Dans la quasi-totalité des localités, les bourgmestres issus des élections couplées de décembre 2012 ont pris possession de leur fauteuil et l’heure est à la mise en œuvre de leurs ambitions pour le bien-être des populations des communes respectives. Dans l’arrondissement n° 4 de Ouagadougou, par contre, c’est silence radio. Elu contre l’avis de son parti, le maire Anatole Bounkougou est devenu un paria. Pire, le CDP commence à dérouler son rouleau compresseur pour étouffer ce rebelle. Aussi assiste-t-on depuis le mois de mars à des manifestations de militants CDP, ou prétendus tels, pour demander, si ce n’est pas exiger, de l’autorité administrative de relever le maire Bounkoungou de ses fonctions.
La manœuvre a quelque peu payé, puisque l’un des conseillers, qui avait pourtant accepté en connaissance de cause le poste de président de commission, vient de jeter l’éponge pour davantage mettre Bonkoungou sous pression. Les populations de l’arrondissement sont prises en otage au nom des conflits à mille lieues de leurs préoccupations. La raideur de la position du parti au pouvoir achève de convaincre qu’il y a des intérêts inavouables et inavoués qui sont en jeu.

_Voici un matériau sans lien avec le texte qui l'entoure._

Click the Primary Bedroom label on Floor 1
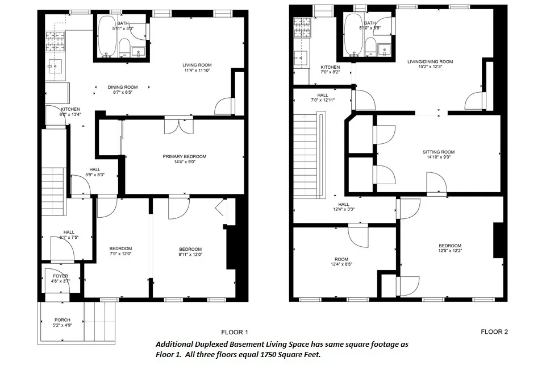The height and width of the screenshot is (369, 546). [x=184, y=156]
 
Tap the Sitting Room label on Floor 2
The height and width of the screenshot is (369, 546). [x=439, y=152]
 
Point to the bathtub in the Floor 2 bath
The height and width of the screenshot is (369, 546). [x=353, y=36]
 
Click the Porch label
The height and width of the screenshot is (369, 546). [x=62, y=320]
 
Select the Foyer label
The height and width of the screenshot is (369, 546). [x=60, y=276]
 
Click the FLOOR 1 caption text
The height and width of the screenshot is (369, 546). [x=235, y=332]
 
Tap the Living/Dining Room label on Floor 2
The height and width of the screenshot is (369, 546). [x=430, y=61]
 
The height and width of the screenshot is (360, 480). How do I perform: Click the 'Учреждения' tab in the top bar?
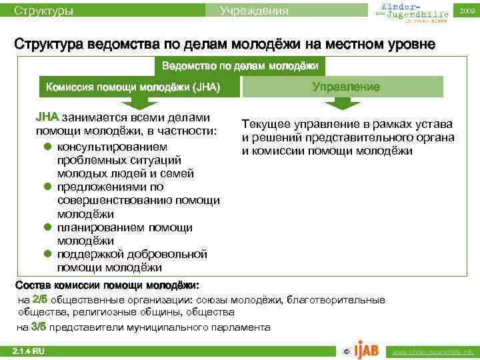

La candidature du pauvre Modeste Compaoré qu’on brandit comme un fétiche n’est qu’une manœuvre de djinamori pour préserver des positions juteuses. Ce n’est donc pas parce que le CDP a particulièrement confiance en la capacité de son candidat officiel à trouver une solution aux problèmes de l’arrondissement mais certainement parce qu’il paraît plus docile pour savoir se taire et diriger la mairie sans remuer dans les archives. Ce qui n’est pas possible avec un Anatole qui veut s’affirmer, sans oublier qu’il a déjà été le rival malheureux de Zakaria en 2007. Ce n’est donc pas demain la veille que cette guerre fratricide au CDP prendra fin.
L’enjeu va au-delà des acteurs visibles. Pour ce qui est du respect de la directive du parti qui est mise en avant pour refuser la prise de fonction d’Anatole Bounkougou, le CDP est mal fondé pour sanctionner son non-respect. Il suffit de rappeler que les membres du secrétariat exécutif national ont été les premiers à violer les règles du jeu.
En effet, en prélude aux élections couplées de décembre 2012, les militants à la base avaient désigné des personnalités sur des critères concoctées par le parti. Dans la majorité des cas, les membres du secrétariat exécutif se sont arrogés des droits de bouleverser les propositions de la base, allant parfois jusqu’à éjecter de la liste des personnalités pourtant classées tête de liste par la base. Le parti pourrait répondre que c’est à ses instances qu’il revient en dernier ressort de dresser la liste officielle des candidats aux différentes élections. Et ce n’est pas faux. Mais de la même façon, le CDP sait -ou doit savoir- que le choix du maire est du ressort exclusif des conseillers. Ceux de l’arrondissement 4 de Ouaga ont majoritairement porté leur choix sur Anatole Bonkoungou dans le respect du code électoral. Au nom du principe démocratique, le CDP aurait dû prendre acte de la non-élection de son candidat et faire humblement profil bas. Mais puisque le parti au pouvoir, à tout le moins certains de ses militants, a choisi de ne pas accepter ce fait accompli, il revient au ministère en charge des Collectivités locales de taper du poing sur la table pour éviter tout amalgame entre le fonctionnement de l’Administration et les querelles byzantines au sein des partis.
Force doit rester à la loi et les guerres de chefs du CDP ne doivent pas gripper l’Administration, et surtout pas la démocratie à la base.